Fourth, what constitutes a final judgment or order is not always intuitive.  As noted above, the February 2017 order was a non-appealable interlocutory order.  However, the appellate court reviewed the Rule 60 order as a “final judgment of a superior court from which an appeal of right may be taken to this Court.”  The Engility court acknowledged that a Rule 60(b) motion may only be used to challenge final (rather than interlocutory) judgments and orders.  Nonetheless, the court reviewed the Rule 60 order on its merits.  It appears that the Engility court treated the portion of the February 2017 order quashing the subpoena as a final judgment.  I am guessing that the court determined that an order disposing of a motion to quash, but reserving the question of whether to impose Rule 11 sanctions (or in this case, the amount of Rule 11 sanctions) as two distinct judgments.  See generally Duncan v. Duncan, 366 N.C. 544, 546, 742 S.E.2d 799, 801 (2013).

Fifth, showing error is not enough.  An appellant must demonstrate harm or prejudice.  See N.C. R. Civ. P. 61.   The Engility court denied relief from the Rule 60 order because although the trial court may have committed procedural errors in ruling on the motion to quash, the defendants’ appellate briefs contained no argument that defendants had meritorious defenses to the motion to quash.

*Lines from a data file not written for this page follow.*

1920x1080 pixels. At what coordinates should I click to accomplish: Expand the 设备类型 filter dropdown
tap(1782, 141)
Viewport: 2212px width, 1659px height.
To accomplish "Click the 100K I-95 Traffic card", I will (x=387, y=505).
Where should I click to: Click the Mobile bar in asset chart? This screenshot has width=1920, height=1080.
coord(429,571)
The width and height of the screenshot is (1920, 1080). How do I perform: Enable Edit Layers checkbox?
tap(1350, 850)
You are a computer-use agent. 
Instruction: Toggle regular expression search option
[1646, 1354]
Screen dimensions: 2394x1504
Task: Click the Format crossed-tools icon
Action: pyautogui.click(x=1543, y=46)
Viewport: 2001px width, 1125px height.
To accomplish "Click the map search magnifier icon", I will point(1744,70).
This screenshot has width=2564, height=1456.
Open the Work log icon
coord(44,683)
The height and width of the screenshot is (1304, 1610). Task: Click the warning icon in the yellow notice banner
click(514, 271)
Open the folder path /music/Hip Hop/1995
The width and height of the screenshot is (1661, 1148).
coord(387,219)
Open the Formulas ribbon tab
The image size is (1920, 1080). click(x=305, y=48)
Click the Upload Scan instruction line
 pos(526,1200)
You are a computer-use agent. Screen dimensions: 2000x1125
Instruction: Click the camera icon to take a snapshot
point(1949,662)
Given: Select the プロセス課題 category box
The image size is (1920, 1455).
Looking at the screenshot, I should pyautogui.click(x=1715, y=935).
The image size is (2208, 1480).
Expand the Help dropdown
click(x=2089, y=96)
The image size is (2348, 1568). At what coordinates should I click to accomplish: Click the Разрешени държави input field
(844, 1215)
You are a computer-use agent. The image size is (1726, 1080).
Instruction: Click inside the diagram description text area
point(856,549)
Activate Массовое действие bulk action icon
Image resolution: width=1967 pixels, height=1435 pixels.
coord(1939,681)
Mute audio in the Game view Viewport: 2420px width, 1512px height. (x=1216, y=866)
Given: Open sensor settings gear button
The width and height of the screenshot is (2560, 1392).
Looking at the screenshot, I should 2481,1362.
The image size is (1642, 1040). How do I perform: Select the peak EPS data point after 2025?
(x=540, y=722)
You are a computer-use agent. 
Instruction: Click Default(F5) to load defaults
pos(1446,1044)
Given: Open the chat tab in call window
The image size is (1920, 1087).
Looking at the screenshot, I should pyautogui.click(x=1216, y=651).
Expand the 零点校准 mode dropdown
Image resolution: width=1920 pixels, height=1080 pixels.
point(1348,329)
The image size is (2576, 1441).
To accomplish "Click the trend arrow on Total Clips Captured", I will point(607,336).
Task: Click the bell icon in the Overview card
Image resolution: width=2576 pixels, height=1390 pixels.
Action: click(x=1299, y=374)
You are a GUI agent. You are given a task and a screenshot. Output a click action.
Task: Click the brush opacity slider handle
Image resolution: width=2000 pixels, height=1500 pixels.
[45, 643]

On a completely unrelated note, another dissenting opinion–this time in State v. Bursell– will send yet another Appellate Rule 2 “exercise of discretion” disagreement to the Supreme Court.   As noted previously, the appellate courts’ discretionary authority to invoke Appellate Rule 2 is a hot issue.  I see two potential ways for the Supreme Court to avoid the Appellate Rule 2 issue in Bursell: (1) by holding that a dissent as to whether to exercise Appellate Rule 2 discretion presents no actual dividing issue, see Steingress, 350 N.C. 64, 67, 511 S.E.2d 298, 300 (1999), or (2) by relying on the mysterious  “apparent from the context” exception to Appellate Rule 10.  Regardless, this is an area we will continue to monitor closely.